Copy out all lines in the data below containing the string "pixels".

---------- Records

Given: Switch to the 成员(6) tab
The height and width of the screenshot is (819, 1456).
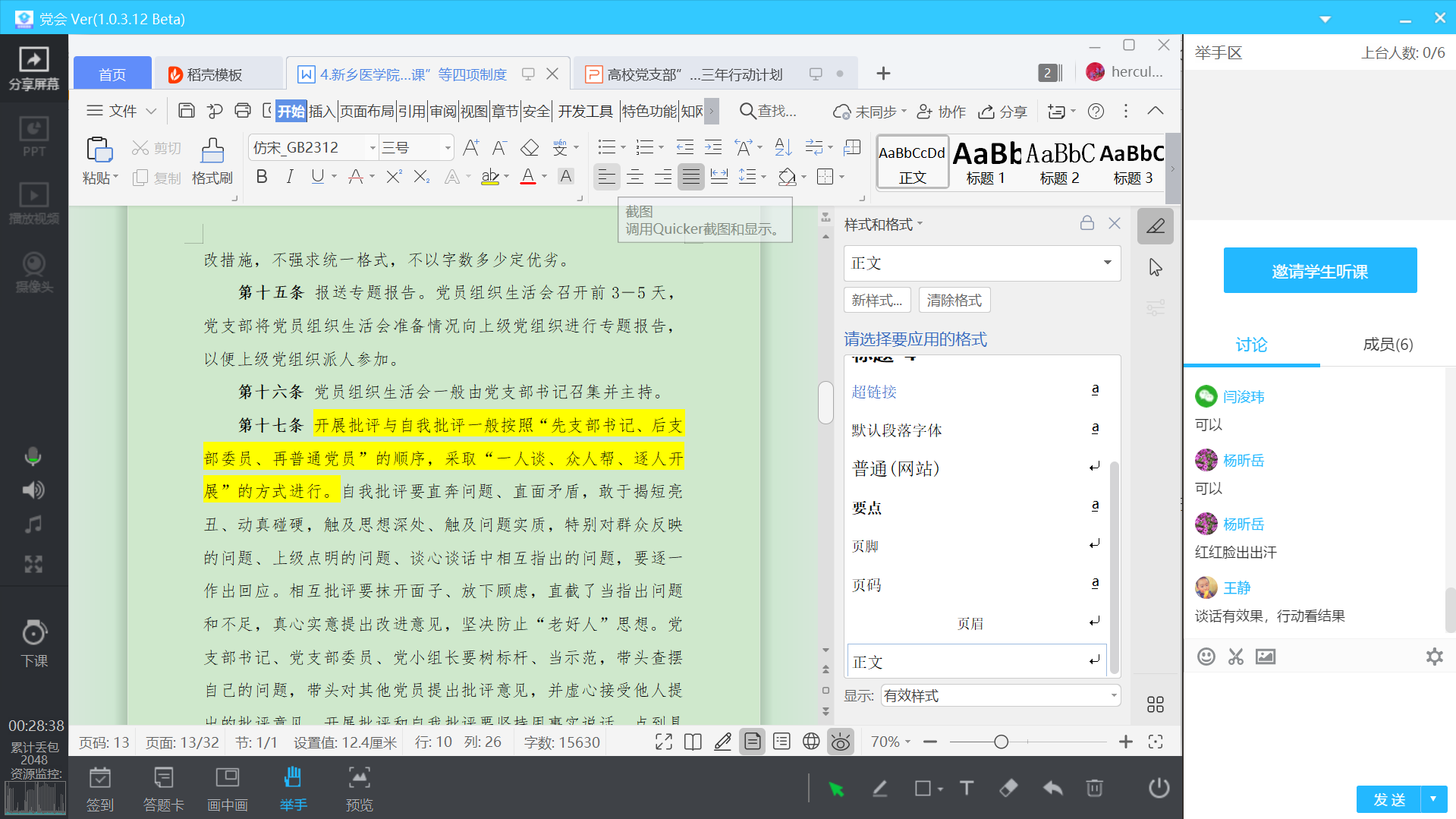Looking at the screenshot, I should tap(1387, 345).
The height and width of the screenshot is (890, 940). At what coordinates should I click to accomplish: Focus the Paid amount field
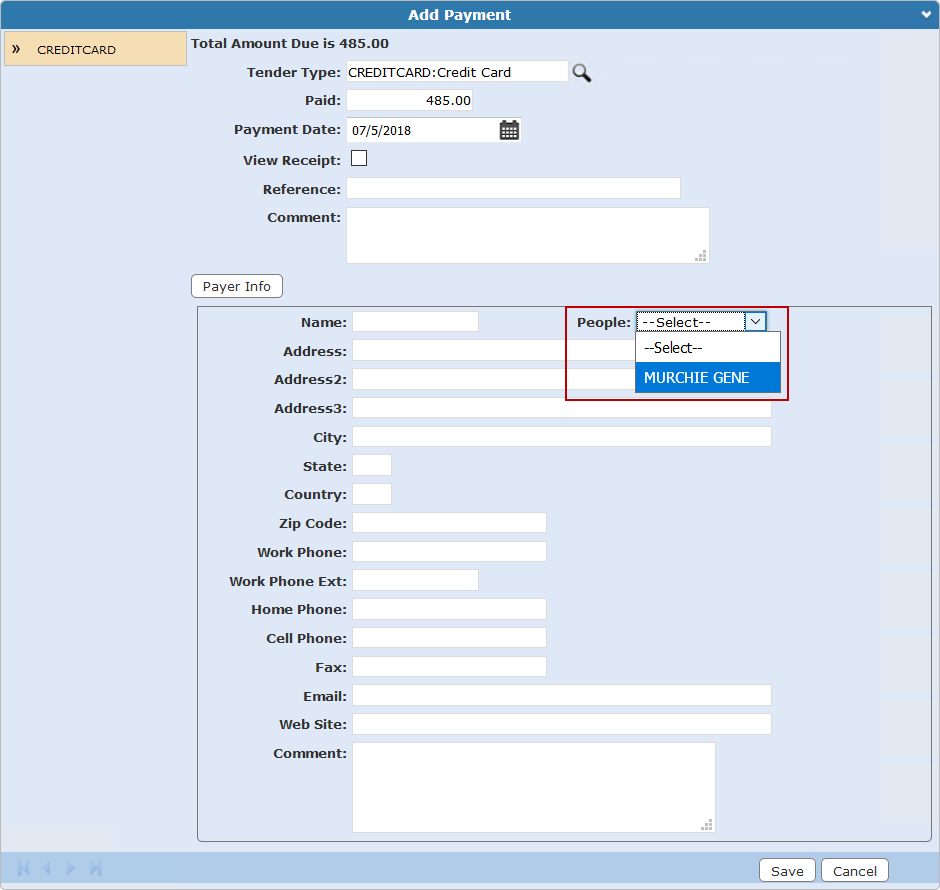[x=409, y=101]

--------------------
---------- Records

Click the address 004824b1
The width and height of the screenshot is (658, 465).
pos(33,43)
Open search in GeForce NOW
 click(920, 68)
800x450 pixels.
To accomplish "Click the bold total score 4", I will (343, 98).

--------------------
---------- Records

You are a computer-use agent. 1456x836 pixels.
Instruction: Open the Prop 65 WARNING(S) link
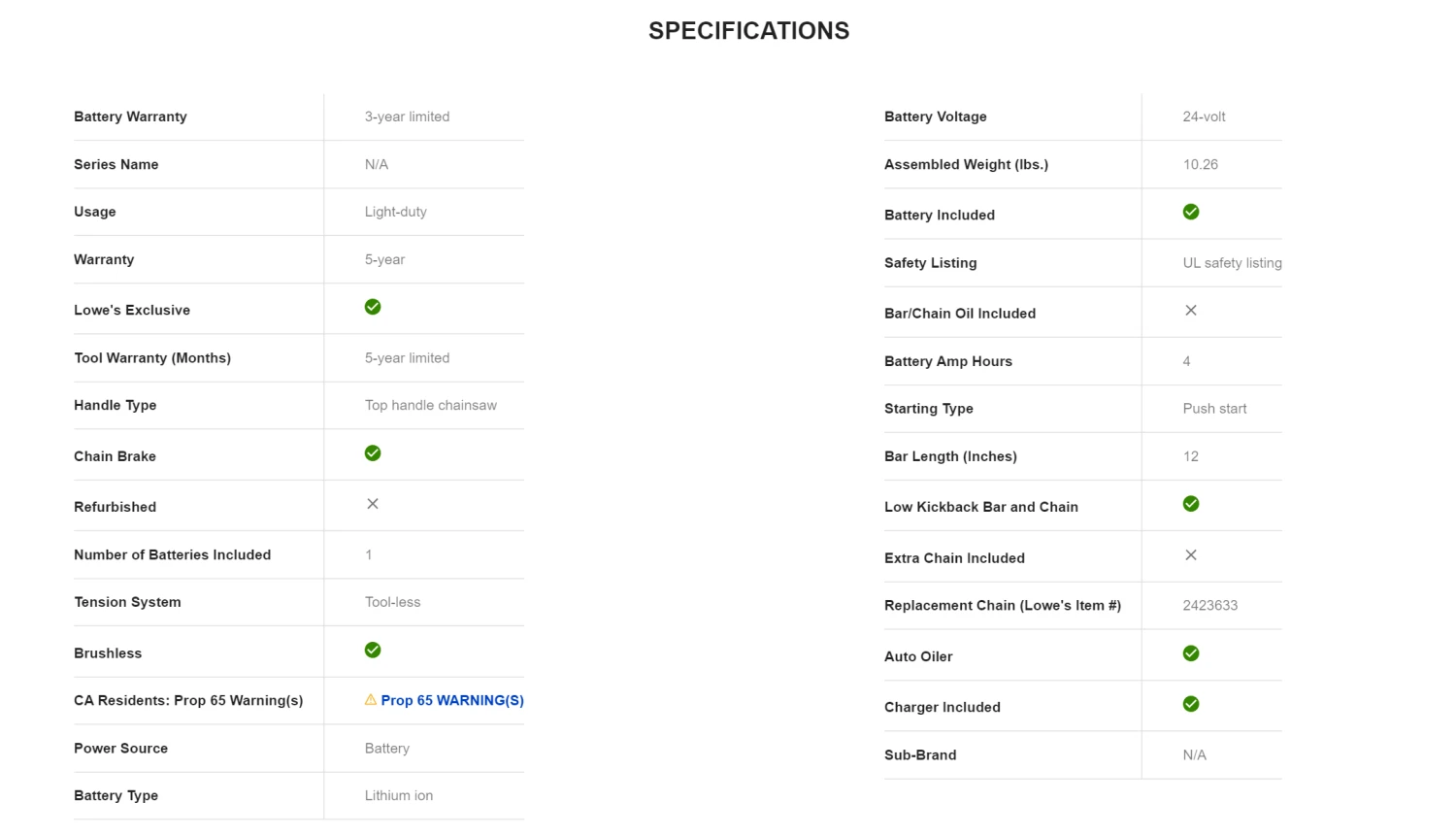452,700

--------------------

● Result of this task:
800x450 pixels.
You are a computer-use agent. 1456x836 pixels.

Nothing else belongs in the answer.